Düşünün… Eskiye gidin… Neyi seviyor, neyi sevmiyordunuz bir zamanlar? İstekleriniz nelerdi?
Hangi yaşta olursanız olun, biraz eski zamanınıza, daha önceki yaşlarınıza göz attığınızda şunu göreceksiniz. Çoğunlukla değişmişsiniz. En başta yaşınız değişmiş.
Önceden anneniz yaptığında sevmediğiniz bir yemeği, daha sonra eşiniz yaptığında yiyebilmişsiniz. Lise yıllarında çok dinlediğiniz bir şarkı, şimdi dinleyince hiç özel gelmiyor mesela. Her anınızın birlikte geçtiği arkadaşlarınızla, araya biraz mesafe girince görüşmez olmuşsunuz. Çocuklarının sosyal medya hesaplarında gezinmelerine kızan birçok anne-baba ve aile büyükleri, kendileri de telefonları elden düşüremez oldular örneğin… Ülkelerde alınan hükümet kararları bile değişiyor. Daha birkaç yıl önce başka bir şey söylemiş olan bir bakan, şu anda aynı konuda farklı bir ifadede bulunabiliyor. Zaman ve edinilen tecrübe yanında, halkın beklentisi değiştiriyor politikacının söylemini.
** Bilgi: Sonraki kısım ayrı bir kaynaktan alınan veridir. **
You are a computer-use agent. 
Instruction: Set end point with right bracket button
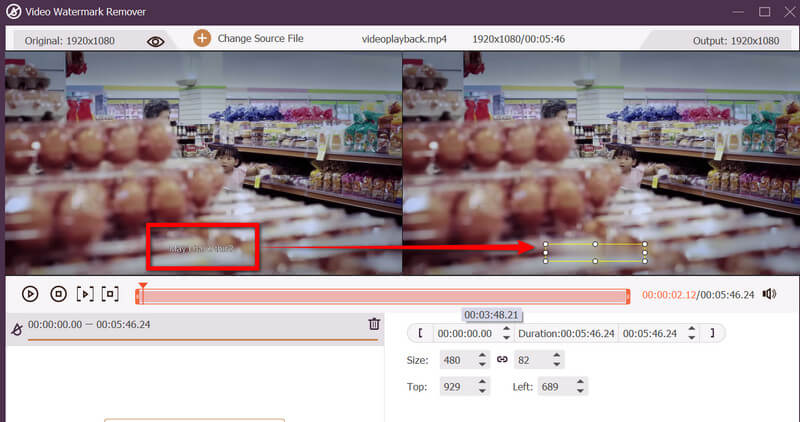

Asla dediğiniz birçok şeyi yaptınız, öyle değil mi? Sonsuza kadar süreceğinin sözünü veren çiftler evliliklerini bitirebiliyorlar. Yıllardır bir işyerinde çalışıyorken, yeni bir teklif aldığında yer değiştirebiliyor. Bazıları daha sık, bazıları daha az yer değiştiriyor, ancak her durumda değişiyorlar. Duramıyor insan, değişiyor. Hayat buna çok benziyor aslında. Değişim bir ihtiyaç da aynı zamanda. Durmaksızın değişmek.
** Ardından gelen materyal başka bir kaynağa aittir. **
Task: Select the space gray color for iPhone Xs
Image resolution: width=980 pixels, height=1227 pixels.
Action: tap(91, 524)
Değişimi kabul edelim, değişebileceğimizi kabul edelim. Beşer şaşar derler. Doğrudur. Değişen bakış açısı şaşırtır insanı. Hatta kendisine bile hayret ettirir. Neden bakış açısı değişsin peki? Yaş ve tecrübe ile gelen beklentiler değişiyor da ondan.
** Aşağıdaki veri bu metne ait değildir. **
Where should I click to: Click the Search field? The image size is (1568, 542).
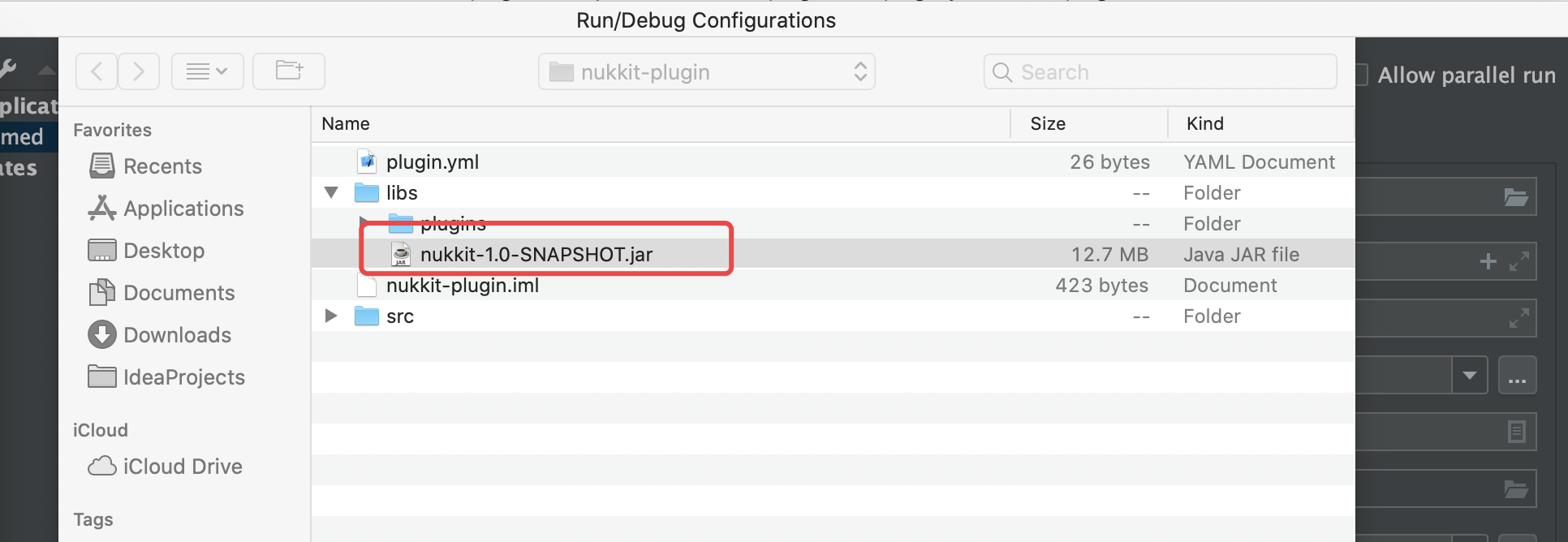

Gençlik yıllarınızda bir bisiklet alsam bana yeter diyordunuz, şimdi bir otomobil alsam bana yeter diyorsunuz. İleri yaşlarda, sağlığım yerinde, yanımda hayat arkadaşım, çocuklarım, torunlarım olsun bana yeter diyeceksiniz. İhtiyaç ve beklentiler nasıl değişiyor görebiliyor musunuz?
Kendini istediklerinizle ve istemediklerinizle net bir şekilde sınırladığınızda, bir sürü şeye fark etmeden “asla” diyorsunuz. Sonra ne mi oluyor? Asla dedikleriniz başınıza geliyor, çünkü asla dediklerinizi de arzu ettiğiniz gün geliyor… Hayat çok net değil, berrak değil her zaman, o yüzden asla “Asla!” deme. “Hayatta yapmam” deme. Değişimi baştan kabul et ve ayak uydur ki, değişimler daha sağlıklı gelişip ilerlesin. Şimdi düşünelim o halde…. Bizi üzen, kıran davranışlar, kendi aldığımız hatalı kararlar, asla deyip şimdi yaptıklarımız bize ne kazandırdı? Sınırlamadan, hayatı akışında ve değişimi kabul ederek yaşamak, aslında çok daha kolay olabilir miydi? Bundan sonraki yaşantımızda değişimlere açık olmayı kabul edebilmek, değişimlerin en büyüğü olabilir miydi?